_Prompt_. Select, from the data, each line where "height" occurs.

Collected data entries
- - - - - - -

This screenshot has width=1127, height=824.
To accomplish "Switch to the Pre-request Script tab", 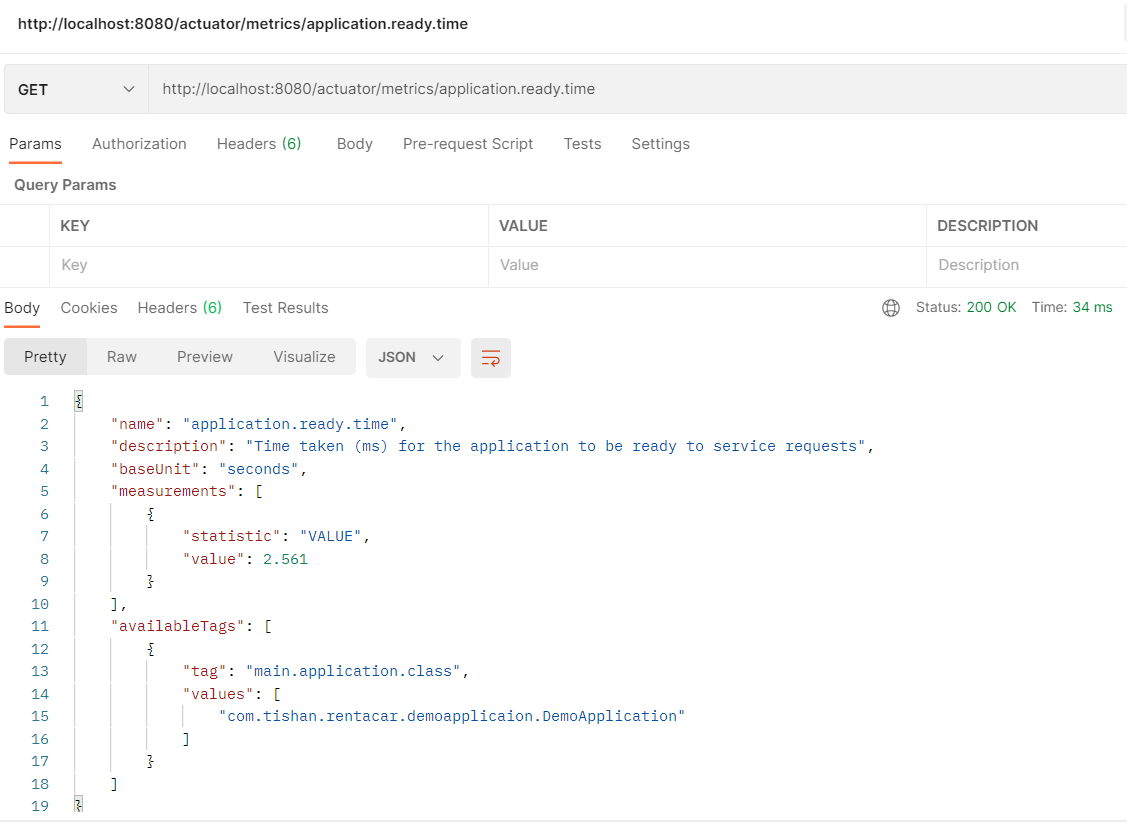I will point(468,144).
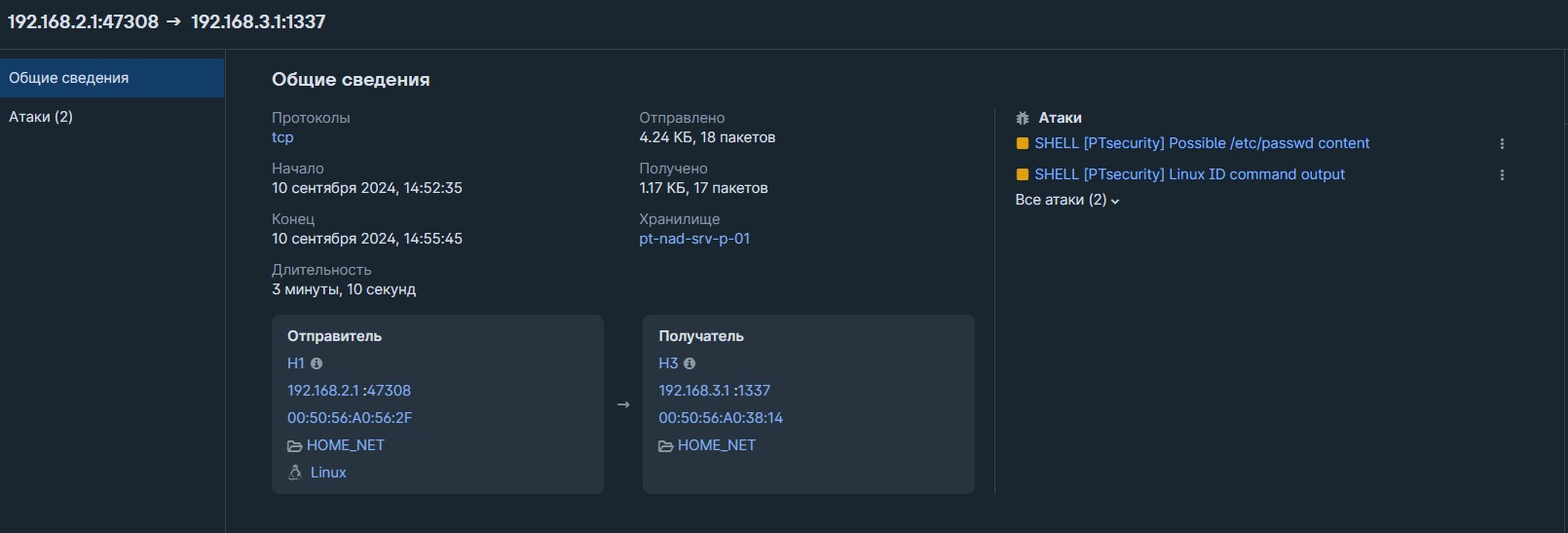
Task: Open the three-dot menu for /etc/passwd attack
Action: [1502, 143]
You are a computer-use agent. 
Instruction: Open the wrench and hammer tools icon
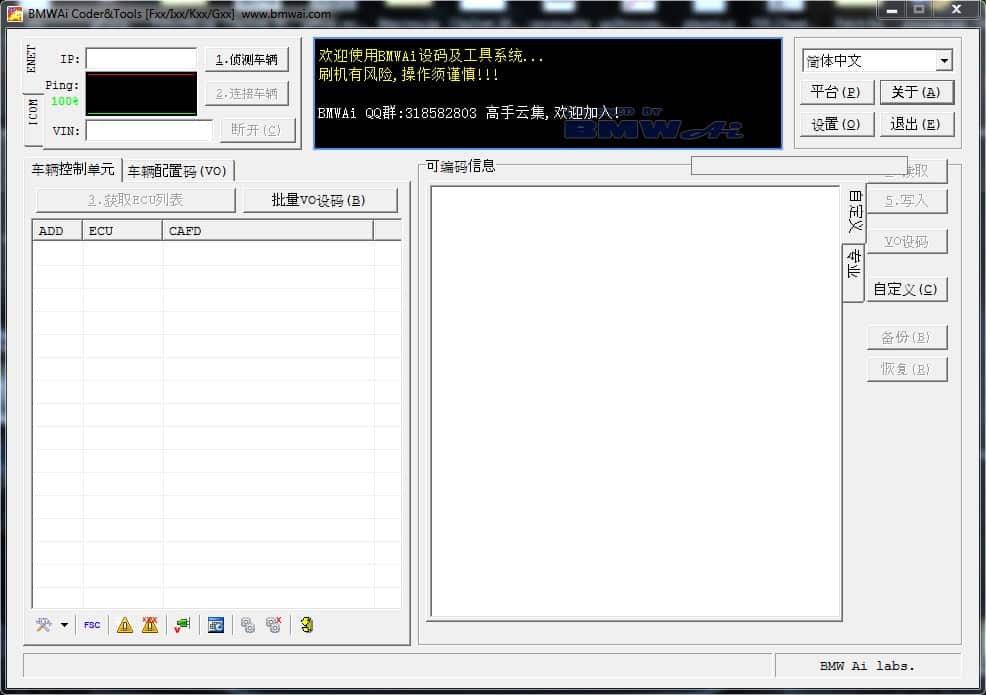(44, 625)
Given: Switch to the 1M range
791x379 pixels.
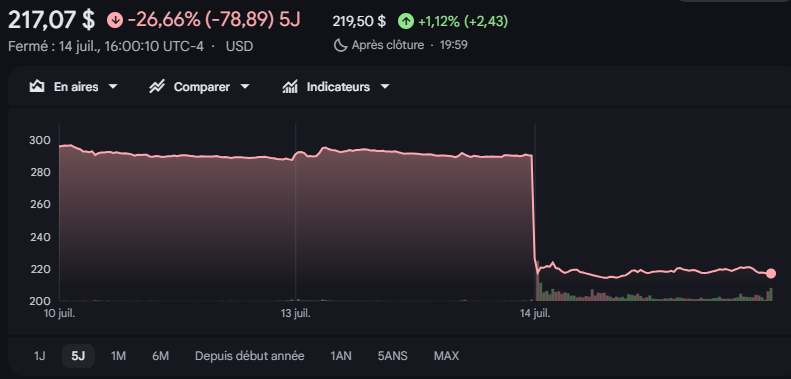Looking at the screenshot, I should coord(118,356).
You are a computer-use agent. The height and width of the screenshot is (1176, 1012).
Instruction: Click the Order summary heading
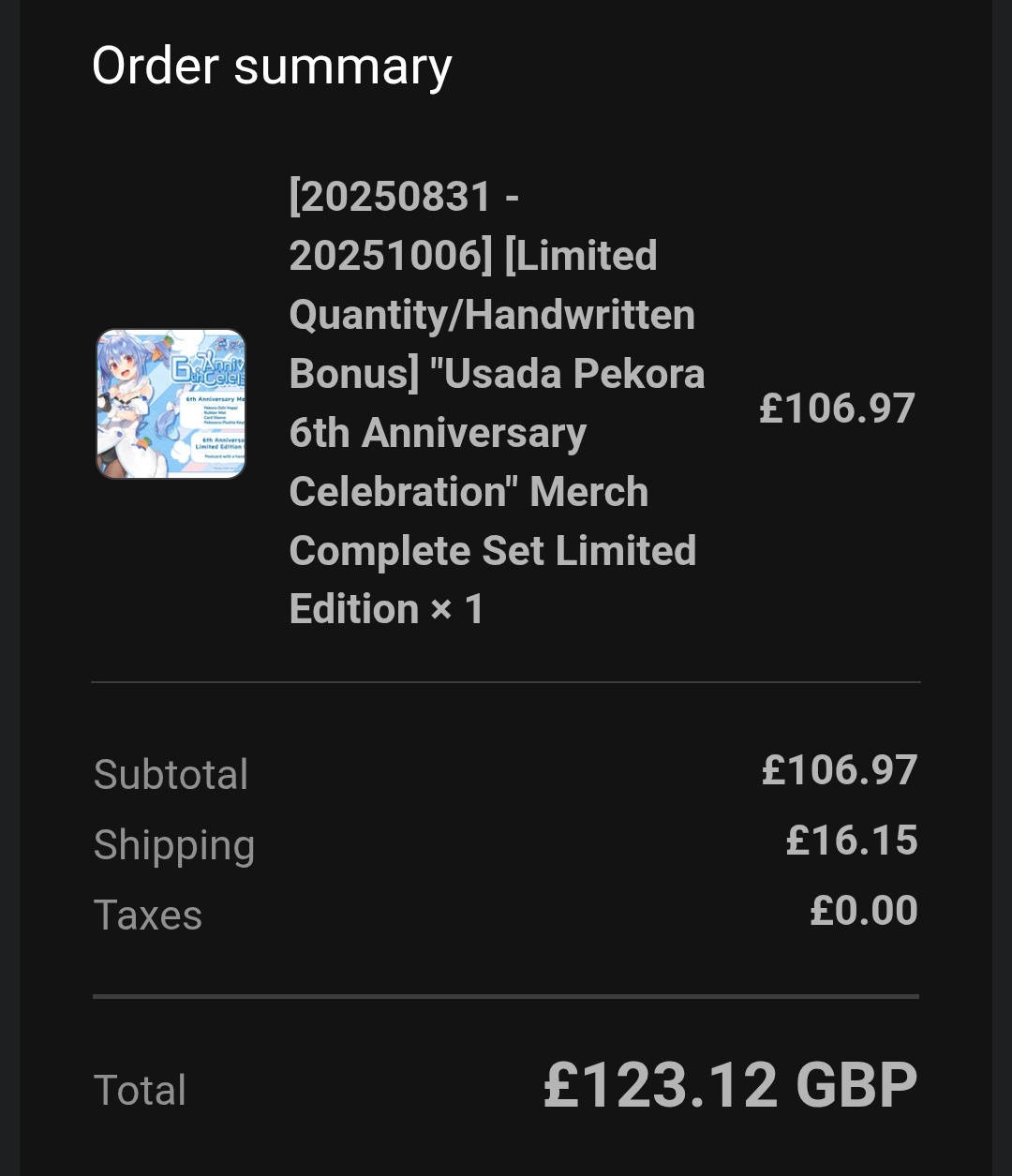coord(272,67)
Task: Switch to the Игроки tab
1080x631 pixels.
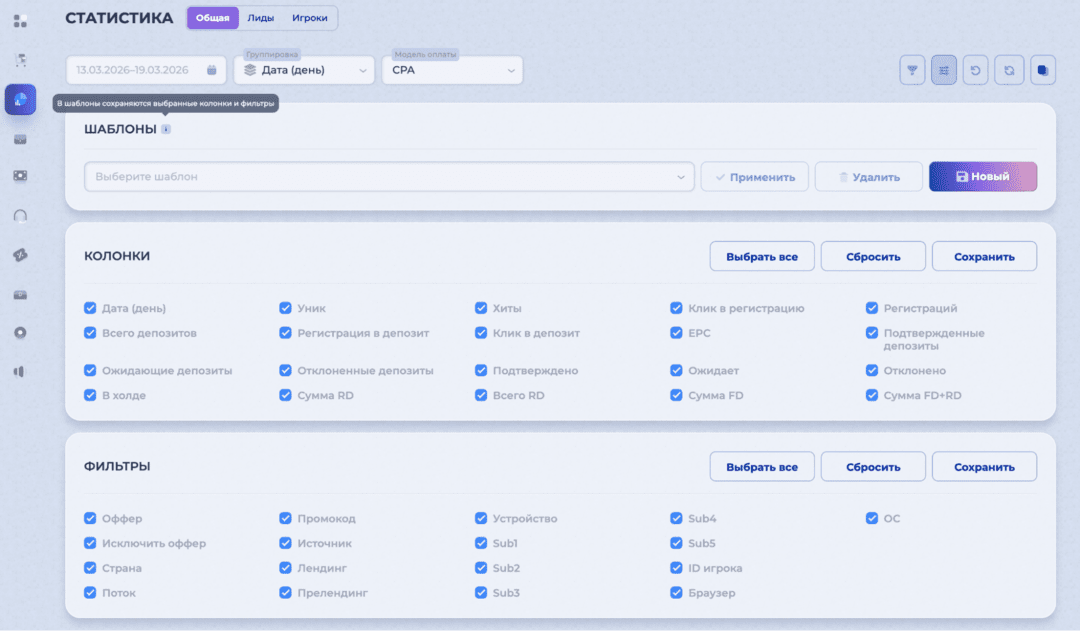Action: 310,18
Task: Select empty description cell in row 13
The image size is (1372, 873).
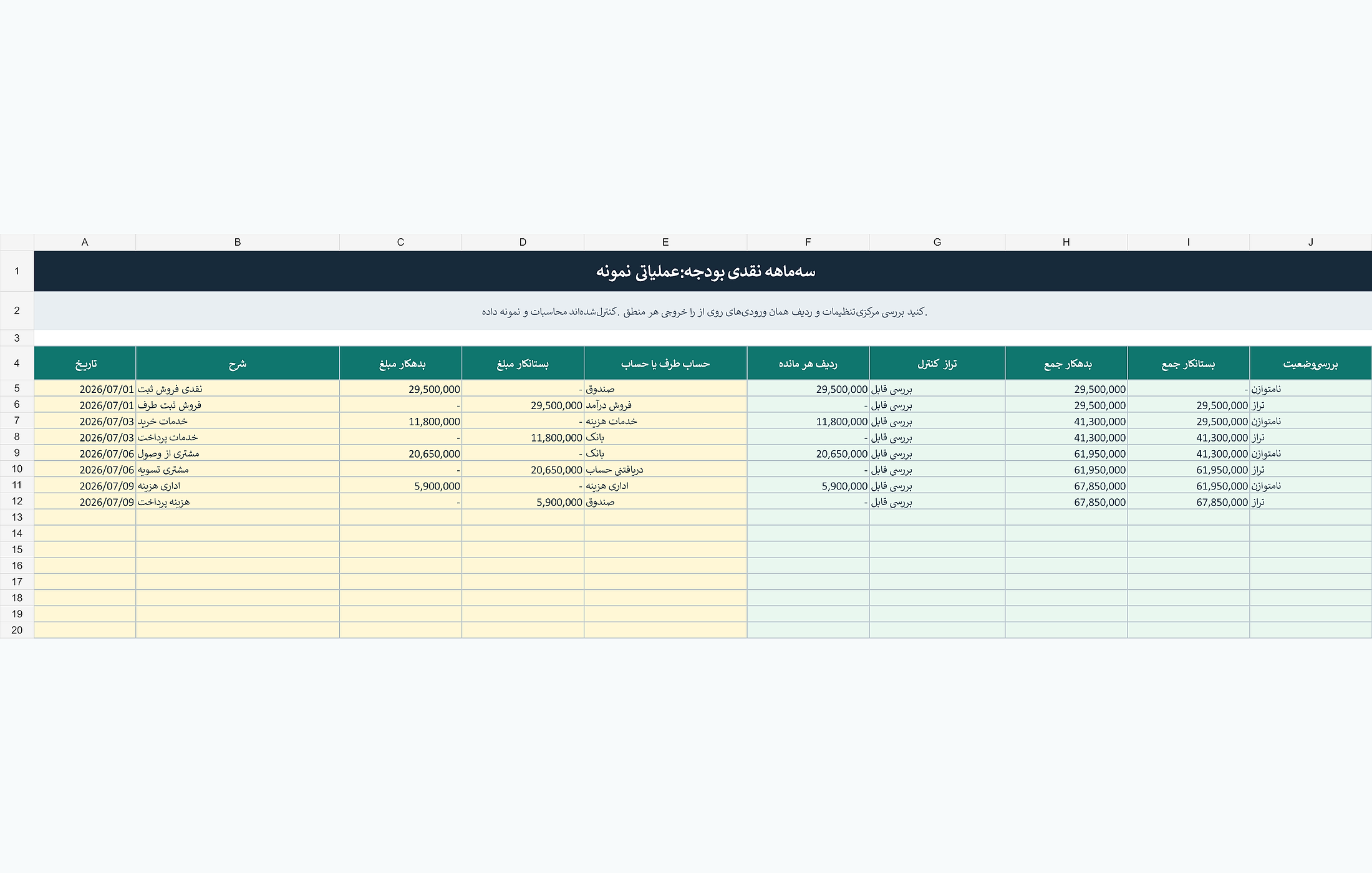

- - - - - - -

_Completed exercise_.
This screenshot has width=1127, height=824.
You are a computer-use agent. The height and width of the screenshot is (1176, 1012).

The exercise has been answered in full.